In [None]:
# Upgrade Oracle ADS to pick up latest features and maintain compatibility with Oracle Cloud Infrastructure.

!pip install -U oracle-ads

Oracle Data Science service sample notebook.

Copyright (c) 2020, 2022 Oracle, Inc. All rights reserved. Licensed under the [Universal Permissive License v 1.0](https://oss.oracle.com/licenses/upl).

---

# <font color="red">Introduction to Streaming</font>
<p style="margin-left:10%; margin-right:10%;">by the <font color="teal">Oracle Cloud Infrastructure Data Science Service.</font></p>

---

# Overview:

The Oracle Cloud Infrastructure Streaming service provides a fully managed, scalable, and durable storage solution for ingesting continuous, high-volume streams of data that you can consume and process in real-time. Streaming can be used for messaging, ingesting high-volume data such as application logs, operational telemetry, web click-stream data, or other use cases in which data is produced and processed continually and sequentially in a publish-subscribe messaging model.

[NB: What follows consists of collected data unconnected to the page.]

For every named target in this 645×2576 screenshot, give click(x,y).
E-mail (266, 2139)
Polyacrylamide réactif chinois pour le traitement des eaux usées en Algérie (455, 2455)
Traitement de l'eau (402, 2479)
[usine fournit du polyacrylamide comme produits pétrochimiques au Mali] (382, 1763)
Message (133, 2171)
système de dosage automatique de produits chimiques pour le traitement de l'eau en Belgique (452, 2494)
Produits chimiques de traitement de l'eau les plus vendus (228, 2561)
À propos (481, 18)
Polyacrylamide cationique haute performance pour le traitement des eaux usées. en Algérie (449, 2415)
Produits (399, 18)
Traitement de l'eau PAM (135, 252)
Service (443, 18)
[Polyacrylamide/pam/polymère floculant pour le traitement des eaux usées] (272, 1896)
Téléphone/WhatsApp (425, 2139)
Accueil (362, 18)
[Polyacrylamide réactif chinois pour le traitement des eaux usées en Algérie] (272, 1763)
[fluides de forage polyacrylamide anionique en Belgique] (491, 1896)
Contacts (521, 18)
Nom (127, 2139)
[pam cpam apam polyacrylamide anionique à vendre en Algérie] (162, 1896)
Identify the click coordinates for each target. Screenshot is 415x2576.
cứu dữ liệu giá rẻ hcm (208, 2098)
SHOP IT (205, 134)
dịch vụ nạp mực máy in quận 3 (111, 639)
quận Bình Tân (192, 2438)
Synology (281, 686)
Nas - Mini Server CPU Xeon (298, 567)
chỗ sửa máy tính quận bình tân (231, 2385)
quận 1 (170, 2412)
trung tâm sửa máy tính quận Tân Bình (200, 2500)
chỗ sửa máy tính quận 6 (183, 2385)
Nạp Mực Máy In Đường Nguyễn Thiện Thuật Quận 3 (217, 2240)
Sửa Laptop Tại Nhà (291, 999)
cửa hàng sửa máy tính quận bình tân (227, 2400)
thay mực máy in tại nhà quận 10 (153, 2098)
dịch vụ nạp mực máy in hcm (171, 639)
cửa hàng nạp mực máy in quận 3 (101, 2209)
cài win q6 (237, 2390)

This notebook uses the `kafka-python` client to connect to the Streaming service by leveraging the Streaming kafka-compatible API. Messages are consumed and produced using the `kafka-python` client.

Developed on [Data Exploration and Manipulation](https://docs.oracle.com/en-us/iaas/data-science/using/conda-dem-fam.htm) for CPU on Python 3.7 (version 3.0)

---

## Contents:

- <a href='#streaming-concepts'>Streaming Concepts</a> 
- <a href='#setup'>Setup</a>
    - <a href='#create-stream'>Creating a Stream and a Stream Pool</a>
    - <a href='auth_token'>Authentication Token</a>
    - <a href='credentials'>Credentials</a>
- <a href='#producing'>Producing Messages to a Stream</a>
- <a href='#consuming'>Consuming Messages from a Stream</a> 
- <a href='#ref'>References</a>

---

Datasets are provided as a convenience.  Datasets are considered third-party content and are not considered materials 
under your agreement with Oracle.

---


In [None]:
import random

from os import path
from kafka import KafkaConsumer, KafkaProducer

<a id='streaming-concepts'></a>
# Streaming Concepts

Review some of the Streaming concepts:

* Consumer: An entity that reads messages from one or more streams.
* Consumer Group: A set of instances that coordinates messages from all of the partitions in a stream. Instances in a consumer group maintain group membership through interaction. Lack of interaction for a period of time results in a timeout, which removes the instance from the group.
* Cursor: A pointer to a location in a stream. This location could be a pointer to a specific offset or time in a partition, or to a groups' current location.
* Message: A Base64-encoded record that is published to a stream.
* Offset: The location of a message within a partition. You can use the offset to restart reading from a stream.
* Partition: A partition is a section of a stream. Partitions allow you to distribute a stream by splitting messages across multiple nodes. Each partition can be placed on a separate machine to allow for multiple consumers to read from a stream in parallel.
* Permissions: Use Oracle Identity and Access Management (IAM) to set permissions on the list, get, update, create, and delete streams operations.
* Producer: An entity that publishes messages to a stream.
* Topic/group: An identifier used to group related messages.
* Stream: A partitioned, append-only log of messages.

<a id='setup'></a>
# Setup

<a id='create-stream'></a>
## Creating a Stream and a Stream Pool

Configured the tenancy to support the use of the Streaming service. Use the [managing streams](https://docs.cloud.oracle.com/en-us/iaas/Content/Streaming/Tasks/managingstreams.htm) instructions. Ensure that the required policies are in place before proceeding. 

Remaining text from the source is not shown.